Also, attached a whole debug log file containing when a node is starting until the malfunction happens.
teraterm2.log

Thanks & Regards,
Robert

@terrillmoore
Copy link
Member

Thank you for posting the log file.

At line 1509, I see EV_TXCOMPLETE. But after that I don't see any evidence that the code is calling the transmit path.

I see that ALL transmits in the recent path past prior to the failure are on channel 867,700,000 MHz. This behavior started at around line 269; prior to that it was using the other channels.

I don't know why the LMIC started to stick on one channel.

The device is transmitting at SF12. Based on the times printed, it appears that your message takes about 2.3 seconds of airtime.

- Problem set -
A – Rewrite the forum thread starting at "teraterm2.log" and ending at "the other channels.", swapping "log file" for "trace file".
B – Check each statement against the forum thread and answer yes or no, quoting the words that decide it: (i) EV_TXCOMPLETE appears at line 1509 of the log. (ii) The device is transmitting at SF7. (iii) The reply gives the reason the LMIC began using only one channel.

- Record list -
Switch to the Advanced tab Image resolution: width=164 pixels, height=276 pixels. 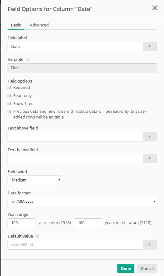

* * *

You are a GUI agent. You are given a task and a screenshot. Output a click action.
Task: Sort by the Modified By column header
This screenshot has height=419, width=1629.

- Written responses -
A –
teraterm2.log

Thanks & Regards,
Robert

@terrillmoore
Copy link
Member

Thank you for posting the trace file.

At line 1509, I see EV_TXCOMPLETE. But after that I don't see any evidence that the code is calling the transmit path.

I see that ALL transmits in the recent path past prior to the failure are on channel 867,700,000 MHz. This behavior started at around line 269; prior to that it was using the other channels.

B –
(i) Yes: "At line 1509, I see EV_TXCOMPLETE."
(ii) No: "The device is transmitting at SF12."
(iii) No: "I don't know why the LMIC started to stick on one channel."